国土交通省は3月22日、2016年1月1日時点の公示地価を発表した。

東京圏の戦線別周辺商業地の公示価格例(中心から20km、クリックで全体を表示/国土交通省HPより)

訪日客の増加などで商業地の地価が上昇

公示地価の全国平均は0.1%上昇し、リーマン・ショック前の2008年1月以来、8年ぶりのプラス。用途別では、商業地は0.9%上昇し、同じく8年ぶりのプラス。一方、住宅地は0.2%下落し、8年連続のマイナスとなった。

東京圏の平均変動率は前年比1.1%上昇し、3年連続のプラスとなった。用途別では、住宅地は0.6%上昇、商業地は2.7%上昇と、共に3年連続のプラスとなった。同省は「オフィス事業が堅調であることに加え、訪日客の大幅増といったインバウンド要因が加わり、商業地でかなり高い上昇がみられる」と分析している。

商業地の価格ランキングをみると、「山野楽器銀座本店」がある東京都中央区銀座4丁目が1平方メートル当たり4,010万円でトップ。前年より18.6%上昇し、現在の統計方法となった2002年以降で過去最高額を更新した。

2位は「銀座ソニービル」が建つ中央区銀座5丁目で3,470万円(同18.0%増)、3位は「丸の内ビルディング」がある千代田区丸の内2丁目で3,280万円(同7.2%増)となった。

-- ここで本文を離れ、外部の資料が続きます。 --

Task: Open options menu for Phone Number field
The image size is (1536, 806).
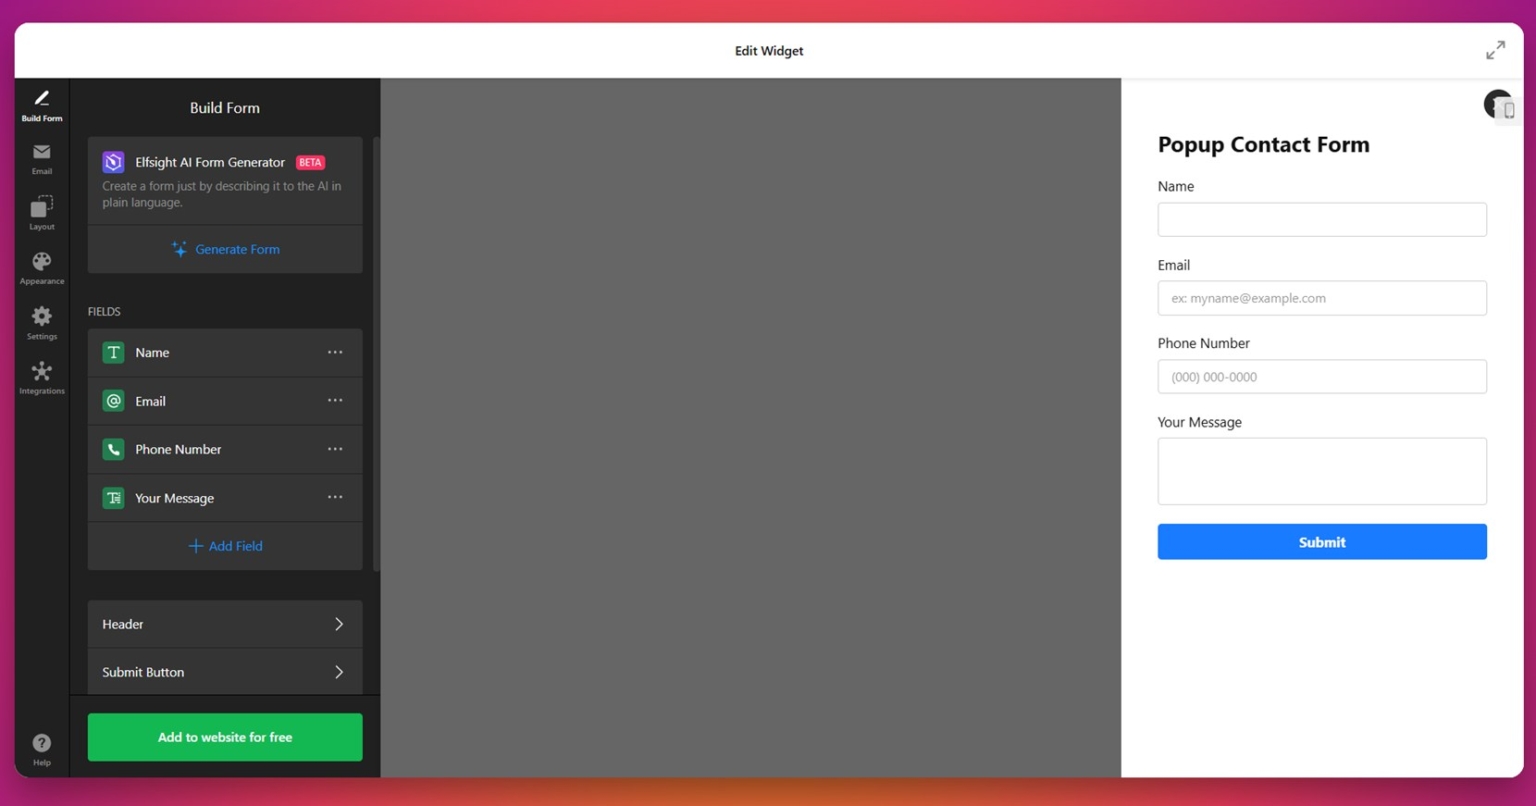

東京都中央区銀座4丁目が最高額となった要因として、同省は訪日客の来訪、売上増に伴う店舗賃料の上昇、ブランド旗艦店の出店を挙げ、「既存の建物の建て替えや投資需要がかなりみられることに加え、大規模な再開発も進んでいるなど、複合的な要因が考えられる」と分析している。

住宅地の価格については、東京23区の平均価格は、千代田区が1平方メートル当たり235万8,600円で1位。2位は港区で150万8,900円、3位は中央区で110万8,700円、4位は渋谷区で1,05万4,000円、5位は目黒区で81万1,000円だった。